Aim of the task
Return the stretch of lines from the one containing "Image resolution: width=2576 pixels, height=812" through the one containing "center [31, 208].", both included, repeating each line exactly and giving nothing else.

:: Information supplied ::

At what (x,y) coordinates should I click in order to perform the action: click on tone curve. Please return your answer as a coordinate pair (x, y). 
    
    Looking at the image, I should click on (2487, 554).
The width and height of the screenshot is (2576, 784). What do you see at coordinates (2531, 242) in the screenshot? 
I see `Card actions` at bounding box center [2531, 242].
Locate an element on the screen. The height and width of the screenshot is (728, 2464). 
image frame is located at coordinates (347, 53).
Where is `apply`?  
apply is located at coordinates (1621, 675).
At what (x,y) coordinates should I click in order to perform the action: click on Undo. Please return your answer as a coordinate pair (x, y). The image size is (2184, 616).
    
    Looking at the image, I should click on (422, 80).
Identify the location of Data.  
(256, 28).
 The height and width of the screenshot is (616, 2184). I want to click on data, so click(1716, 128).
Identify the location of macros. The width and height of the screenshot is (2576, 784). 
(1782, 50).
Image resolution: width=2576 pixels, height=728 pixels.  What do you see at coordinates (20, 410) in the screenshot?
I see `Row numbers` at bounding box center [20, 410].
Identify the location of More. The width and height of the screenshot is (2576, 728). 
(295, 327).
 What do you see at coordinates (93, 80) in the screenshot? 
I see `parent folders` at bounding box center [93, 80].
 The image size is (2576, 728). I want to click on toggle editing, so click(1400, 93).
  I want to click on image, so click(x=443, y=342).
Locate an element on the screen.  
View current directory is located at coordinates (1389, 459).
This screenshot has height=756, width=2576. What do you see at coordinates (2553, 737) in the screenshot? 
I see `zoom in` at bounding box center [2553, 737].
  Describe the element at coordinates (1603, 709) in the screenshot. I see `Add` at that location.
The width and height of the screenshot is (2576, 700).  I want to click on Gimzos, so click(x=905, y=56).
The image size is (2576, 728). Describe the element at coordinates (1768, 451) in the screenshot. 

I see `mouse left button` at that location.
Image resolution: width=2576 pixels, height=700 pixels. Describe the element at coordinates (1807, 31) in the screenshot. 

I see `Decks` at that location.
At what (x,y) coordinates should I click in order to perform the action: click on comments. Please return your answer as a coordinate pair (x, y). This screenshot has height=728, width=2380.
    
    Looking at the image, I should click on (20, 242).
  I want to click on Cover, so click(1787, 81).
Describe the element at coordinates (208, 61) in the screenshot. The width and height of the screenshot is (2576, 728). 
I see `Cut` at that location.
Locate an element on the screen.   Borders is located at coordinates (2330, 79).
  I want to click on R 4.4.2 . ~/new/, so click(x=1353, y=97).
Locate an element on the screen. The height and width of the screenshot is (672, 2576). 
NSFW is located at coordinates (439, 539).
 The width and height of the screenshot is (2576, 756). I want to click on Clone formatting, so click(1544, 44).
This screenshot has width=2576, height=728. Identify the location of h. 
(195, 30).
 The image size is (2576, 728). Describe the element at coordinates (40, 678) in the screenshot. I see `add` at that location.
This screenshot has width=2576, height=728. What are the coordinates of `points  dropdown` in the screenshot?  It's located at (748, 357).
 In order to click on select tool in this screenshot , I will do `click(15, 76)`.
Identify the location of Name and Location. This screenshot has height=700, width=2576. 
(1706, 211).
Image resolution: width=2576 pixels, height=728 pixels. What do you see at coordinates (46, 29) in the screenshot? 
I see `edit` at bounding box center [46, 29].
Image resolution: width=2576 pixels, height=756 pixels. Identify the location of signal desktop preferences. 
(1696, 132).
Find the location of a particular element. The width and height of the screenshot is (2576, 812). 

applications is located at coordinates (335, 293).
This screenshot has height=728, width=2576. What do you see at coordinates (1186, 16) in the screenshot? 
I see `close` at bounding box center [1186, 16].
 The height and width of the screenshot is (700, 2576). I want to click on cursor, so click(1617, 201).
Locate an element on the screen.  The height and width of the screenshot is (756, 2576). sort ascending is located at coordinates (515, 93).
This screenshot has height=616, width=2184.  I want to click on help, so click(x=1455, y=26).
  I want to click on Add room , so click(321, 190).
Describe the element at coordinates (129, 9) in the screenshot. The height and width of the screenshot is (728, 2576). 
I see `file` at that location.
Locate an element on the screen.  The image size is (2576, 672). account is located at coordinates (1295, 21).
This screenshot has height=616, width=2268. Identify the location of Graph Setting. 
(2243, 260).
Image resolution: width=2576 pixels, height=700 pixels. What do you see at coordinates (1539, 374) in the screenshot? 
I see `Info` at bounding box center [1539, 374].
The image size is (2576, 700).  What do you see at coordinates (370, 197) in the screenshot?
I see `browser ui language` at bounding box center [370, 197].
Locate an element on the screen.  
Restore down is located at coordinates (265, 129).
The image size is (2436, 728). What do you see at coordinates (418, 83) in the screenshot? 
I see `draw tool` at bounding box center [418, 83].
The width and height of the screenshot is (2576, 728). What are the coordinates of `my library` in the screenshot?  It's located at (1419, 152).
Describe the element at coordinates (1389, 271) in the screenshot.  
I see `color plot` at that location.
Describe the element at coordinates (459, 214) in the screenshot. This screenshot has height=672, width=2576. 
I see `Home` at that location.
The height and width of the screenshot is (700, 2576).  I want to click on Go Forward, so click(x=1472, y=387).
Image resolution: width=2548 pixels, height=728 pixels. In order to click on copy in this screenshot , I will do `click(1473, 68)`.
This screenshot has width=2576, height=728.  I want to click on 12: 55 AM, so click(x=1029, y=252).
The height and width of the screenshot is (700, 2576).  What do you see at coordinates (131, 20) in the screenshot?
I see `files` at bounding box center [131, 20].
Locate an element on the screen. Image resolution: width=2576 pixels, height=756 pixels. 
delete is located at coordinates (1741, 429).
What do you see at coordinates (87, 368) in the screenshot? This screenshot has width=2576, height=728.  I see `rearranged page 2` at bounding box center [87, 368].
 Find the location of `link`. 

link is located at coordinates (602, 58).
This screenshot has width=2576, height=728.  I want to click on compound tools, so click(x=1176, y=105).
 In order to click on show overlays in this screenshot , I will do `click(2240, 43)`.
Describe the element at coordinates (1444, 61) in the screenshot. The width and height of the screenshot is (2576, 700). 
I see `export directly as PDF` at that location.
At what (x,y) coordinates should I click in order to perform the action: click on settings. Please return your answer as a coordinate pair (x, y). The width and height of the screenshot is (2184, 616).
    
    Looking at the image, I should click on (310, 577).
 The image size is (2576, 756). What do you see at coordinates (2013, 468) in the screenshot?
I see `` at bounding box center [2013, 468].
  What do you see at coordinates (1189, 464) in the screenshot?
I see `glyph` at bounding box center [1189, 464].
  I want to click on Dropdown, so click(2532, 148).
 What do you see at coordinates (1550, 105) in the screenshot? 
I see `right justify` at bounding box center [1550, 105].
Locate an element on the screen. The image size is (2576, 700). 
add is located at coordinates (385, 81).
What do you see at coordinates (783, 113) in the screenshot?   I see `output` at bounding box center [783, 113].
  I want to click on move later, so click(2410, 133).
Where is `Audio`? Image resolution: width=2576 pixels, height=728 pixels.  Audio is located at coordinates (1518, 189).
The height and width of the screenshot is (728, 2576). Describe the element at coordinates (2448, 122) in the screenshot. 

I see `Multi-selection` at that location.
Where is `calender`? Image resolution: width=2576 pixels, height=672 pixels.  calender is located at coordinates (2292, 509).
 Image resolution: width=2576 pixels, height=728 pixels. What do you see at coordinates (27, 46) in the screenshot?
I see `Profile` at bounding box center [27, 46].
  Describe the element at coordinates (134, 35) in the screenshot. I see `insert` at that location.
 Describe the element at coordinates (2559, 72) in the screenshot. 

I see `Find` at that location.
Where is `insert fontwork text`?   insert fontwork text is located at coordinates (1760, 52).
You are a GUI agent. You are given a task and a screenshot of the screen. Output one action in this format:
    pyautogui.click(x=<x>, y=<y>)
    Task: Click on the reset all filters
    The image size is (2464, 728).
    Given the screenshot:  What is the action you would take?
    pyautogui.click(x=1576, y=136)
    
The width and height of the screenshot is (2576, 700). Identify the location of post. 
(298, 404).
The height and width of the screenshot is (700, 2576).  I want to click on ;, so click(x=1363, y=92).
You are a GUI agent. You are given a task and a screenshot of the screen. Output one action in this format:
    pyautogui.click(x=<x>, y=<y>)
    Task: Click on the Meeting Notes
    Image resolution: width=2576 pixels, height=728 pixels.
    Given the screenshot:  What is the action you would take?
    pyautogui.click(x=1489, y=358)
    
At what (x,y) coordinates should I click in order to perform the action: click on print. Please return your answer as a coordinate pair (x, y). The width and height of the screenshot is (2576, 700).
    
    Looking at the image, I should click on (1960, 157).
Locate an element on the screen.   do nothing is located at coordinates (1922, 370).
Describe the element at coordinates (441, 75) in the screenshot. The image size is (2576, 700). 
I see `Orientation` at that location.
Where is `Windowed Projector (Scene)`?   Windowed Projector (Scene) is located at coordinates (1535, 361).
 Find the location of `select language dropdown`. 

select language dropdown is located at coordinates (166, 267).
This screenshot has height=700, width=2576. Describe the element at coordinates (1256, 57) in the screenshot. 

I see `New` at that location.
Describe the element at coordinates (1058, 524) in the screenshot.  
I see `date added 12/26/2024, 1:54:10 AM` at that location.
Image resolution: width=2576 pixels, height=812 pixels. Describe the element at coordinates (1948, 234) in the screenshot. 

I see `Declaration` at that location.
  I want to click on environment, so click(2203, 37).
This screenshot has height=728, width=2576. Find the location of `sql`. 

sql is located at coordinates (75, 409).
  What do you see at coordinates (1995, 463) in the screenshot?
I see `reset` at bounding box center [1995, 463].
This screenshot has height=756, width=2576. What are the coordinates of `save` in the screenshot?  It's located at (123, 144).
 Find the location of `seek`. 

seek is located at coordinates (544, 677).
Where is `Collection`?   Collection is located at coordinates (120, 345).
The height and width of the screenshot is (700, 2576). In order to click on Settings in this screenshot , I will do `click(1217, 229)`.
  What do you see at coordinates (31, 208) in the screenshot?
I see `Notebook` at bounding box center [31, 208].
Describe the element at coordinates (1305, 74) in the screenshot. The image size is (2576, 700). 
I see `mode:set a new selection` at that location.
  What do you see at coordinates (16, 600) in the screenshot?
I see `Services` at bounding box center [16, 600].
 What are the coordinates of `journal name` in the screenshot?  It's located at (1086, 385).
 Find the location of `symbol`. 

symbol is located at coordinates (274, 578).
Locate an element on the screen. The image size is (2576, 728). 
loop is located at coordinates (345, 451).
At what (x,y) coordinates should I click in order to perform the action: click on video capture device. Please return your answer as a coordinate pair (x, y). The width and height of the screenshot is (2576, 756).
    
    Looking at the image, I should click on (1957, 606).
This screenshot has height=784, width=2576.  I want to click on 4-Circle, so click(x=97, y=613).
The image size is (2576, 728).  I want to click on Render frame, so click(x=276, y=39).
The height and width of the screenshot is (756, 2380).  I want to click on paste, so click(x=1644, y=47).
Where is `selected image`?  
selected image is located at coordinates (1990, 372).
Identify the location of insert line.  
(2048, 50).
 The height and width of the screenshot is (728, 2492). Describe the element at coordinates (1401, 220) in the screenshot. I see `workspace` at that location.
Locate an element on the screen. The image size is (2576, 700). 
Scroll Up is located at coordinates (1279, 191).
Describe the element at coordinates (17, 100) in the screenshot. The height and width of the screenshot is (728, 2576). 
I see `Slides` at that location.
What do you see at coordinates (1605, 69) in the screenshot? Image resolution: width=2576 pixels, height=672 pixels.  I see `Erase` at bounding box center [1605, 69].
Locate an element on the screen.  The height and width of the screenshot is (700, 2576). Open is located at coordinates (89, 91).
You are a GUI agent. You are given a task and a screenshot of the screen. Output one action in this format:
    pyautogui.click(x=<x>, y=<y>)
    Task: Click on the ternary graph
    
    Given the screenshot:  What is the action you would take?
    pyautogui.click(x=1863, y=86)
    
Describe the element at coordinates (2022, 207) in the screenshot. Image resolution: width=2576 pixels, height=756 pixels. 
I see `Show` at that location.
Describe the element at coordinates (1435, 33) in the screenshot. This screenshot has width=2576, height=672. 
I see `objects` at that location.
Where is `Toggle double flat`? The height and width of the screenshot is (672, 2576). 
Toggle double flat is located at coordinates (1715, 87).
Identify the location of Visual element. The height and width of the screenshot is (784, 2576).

:::

Answer for the task
Image resolution: width=2576 pixels, height=812 pixels. Describe the element at coordinates (1948, 234) in the screenshot. 

I see `Declaration` at that location.
  I want to click on environment, so click(2203, 37).
This screenshot has height=728, width=2576. Find the location of `sql`. 

sql is located at coordinates (75, 409).
  What do you see at coordinates (1995, 463) in the screenshot?
I see `reset` at bounding box center [1995, 463].
This screenshot has height=756, width=2576. What are the coordinates of `save` in the screenshot?  It's located at (123, 144).
 Find the location of `seek`. 

seek is located at coordinates (544, 677).
Where is `Collection`?   Collection is located at coordinates (120, 345).
The height and width of the screenshot is (700, 2576). In order to click on Settings in this screenshot , I will do `click(1217, 229)`.
  What do you see at coordinates (31, 208) in the screenshot?
I see `Notebook` at bounding box center [31, 208].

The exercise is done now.